In this case, 25% is half what you should expect so it's technically speaking low (usually is 50/50) but there are many factors can could change that perception (the publisher could run with serious expenses paying advances or musicians, or recordings or advertising, or all of these together and needs a better chance to recoup). But also is not only invested money by them, it might happen that having tracks in a library with good reputation could be beneficial for your career, or they are really good sellers, or just any other convenient scenario so depending on the circumstances any percentage could work for you, just try to make sure that is not abusive (some libraries seems to be quite "smart asses" about).
If the publisher is investing nothing and is not a good seller either or has no any advantage versus the other guys offering a 50% deal then you shouldn't go with them but the 50% ones obviously.

Regarding the "small print" described above I do not see anything wrong with that. Is just the most standard definition for your 3rd point ("exclusive").

To add more confusion about how the business works, there are different schemes, notably non-exclusives (typically "royalty free" based on a usually low pre-cleared sync license) vs exclusives (typically PRO's-based plus sync/mechanicals) but you can also find non-exclusives based on PRO's and all sort of deals in between ("smart asses" included). Even the royalty free term itself is confusing as these tracks could effectively collect royalties if the music is performed and the client fills up a cue sheet as these royalties are not paid by the client but typically TV stations (or live playing or whatever the performance is). However some royalty free libraries to "sell" even better the idea of "free" to their clients do not accept tracks registered in a PRO so you don't have any chance to collect any performance royalties at all.
Also, UK based libraries and USA libraries (and their respective PRO's) do operate differently.
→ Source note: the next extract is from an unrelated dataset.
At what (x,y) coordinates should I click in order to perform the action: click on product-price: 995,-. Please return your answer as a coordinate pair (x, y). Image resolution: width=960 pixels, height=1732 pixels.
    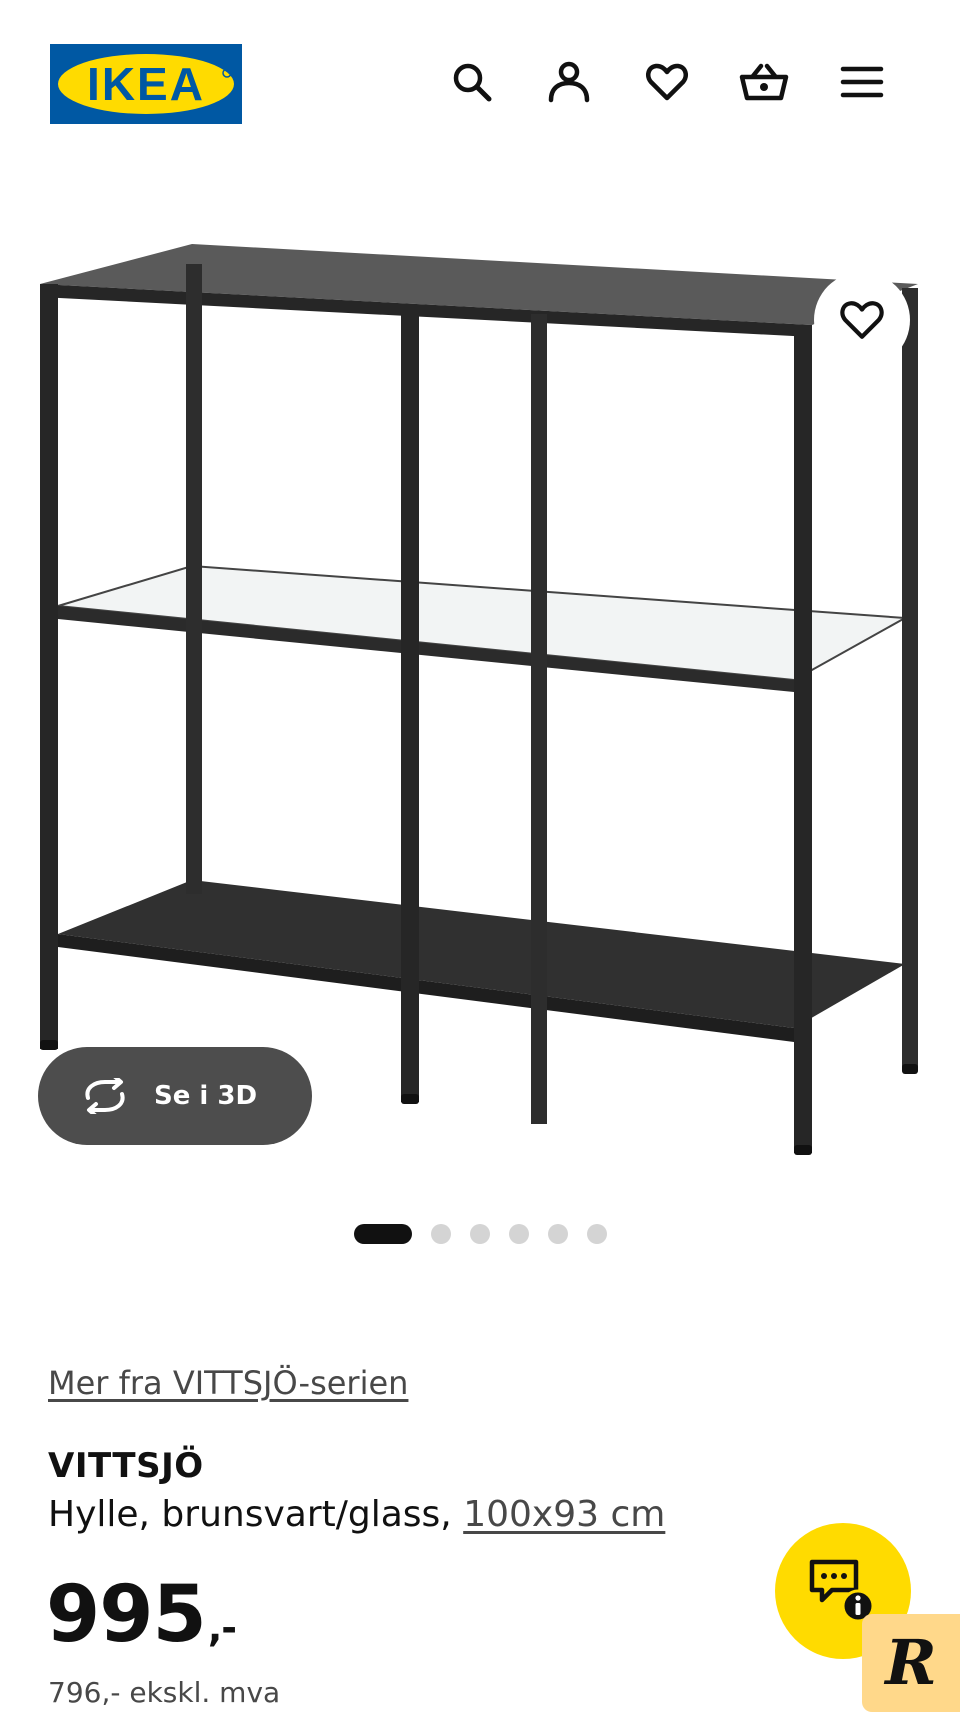
    Looking at the image, I should click on (142, 1615).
It's all a bit confusing. I'm not even sure that all what I've expressed above is actually true, but I think that's roughly how it works.
Hope it helps to understand what is what though.


----------



## dannymc (Oct 31, 2017)

Carles said:


> I'm relatively new in town, so my knowledge about the business is quite basic but perhaps that simplicity may be useful here.
> 
> The deal typically is to get two type of income, performance royalties and sync/mechanicals.
> 
> ...



how are you getting on in your journey Carles? landed any placements yet with the libraries you work with? 

Danny


----------



## Carles (Oct 31, 2017)

dannymc said:


> how are you getting on in your journey Carles? landed any placements yet with the libraries you work with?


Hey Danny,
Yes, to date I've got 115 Tunesat detections and that's only USA and Europe if I'm not wrong. In the PRS distributions activity in other territories is consistent too.

Royalties are growing every quarter, still far from the equivalent of a salary, but it's too early so no surprise on that.

The payments I've got so far correspond mostly to a group of about 40 tracks (95% from my very first publisher, those that are more than 1.5 years released) being placed about 30% of those 40 tracks.
Now, between released, no long released and pending to be released, I've gathered about 190 tracks (so far). Hopefully these 150 additional tracks should make some difference within 1-2 years.
Hard to tell, but I'd say that things are working as they should. This is patience game


----------